Zabrał samochód, jechał pijany z dożywotnim zakazem
Za krótkotrwałe użycie pojazdu, jazdę w stanie nietrzeźwości i z dożywotnim zakazem odpowie 37-latek, który zabrał stojącego na podwórku volkswagena swojego sąsiada i pojechał do sklepu. W chwili zatrzymania mężczyzna był kompletnie pijany. 37-latek usłyszał już zarzuty. Teraz o jego losie zdecyduje sąd.

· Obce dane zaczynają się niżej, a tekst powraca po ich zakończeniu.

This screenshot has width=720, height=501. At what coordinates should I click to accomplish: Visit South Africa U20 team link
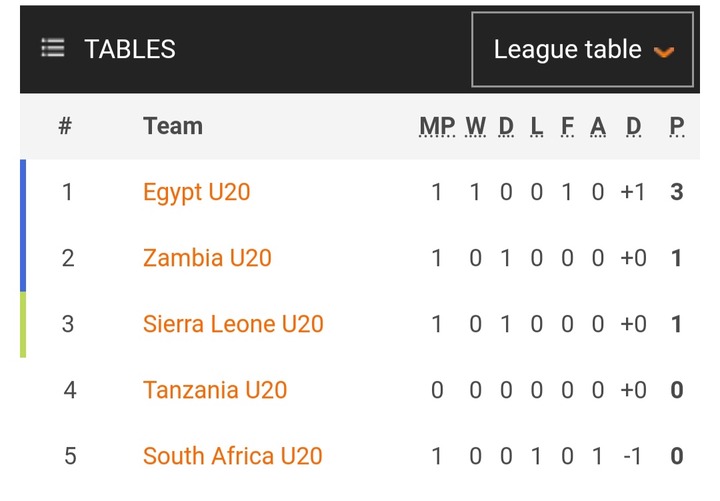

Do zdarzenia doszło w miniony czwartek w miejscowości Polskowola. Policjanci z radzyńskiej komendy ustalili, że 37-letni mieszkaniec gminy Kąkolewnica zabrał z podwórka volkswagena passata należącego do jego znajomego. Następnie ruszył autem kolegi do pobliskiego sklepu.
Jak się okazało, właściciel passata zorientował się o braku auta. Domyślając się, kto za tym stoi, pojechał pod sklep. Zastał tam 37-latka, któremu przyprowadził jego rower. Swój samochód natomiast zabrał.
37-latek spod sklepu ruszył w drogę jednośladem. Nie ujechał jednak daleko, gdyż się przewrócił.
Po tej niefortunnej przejażdżce trafił w ręce policjantów.
Jak się okazało, miał w organizmie niemal 3,5 promila alkoholu. Teraz czekają go spore kłopoty, ponieważ oprócz krótkotrwałego użycia pojazdu odpowie także za jazdę w stanie nietrzeźwości i na dożywotnim zakazie. Może mu grozić za to kara do 5 lat pozbawienia wolności.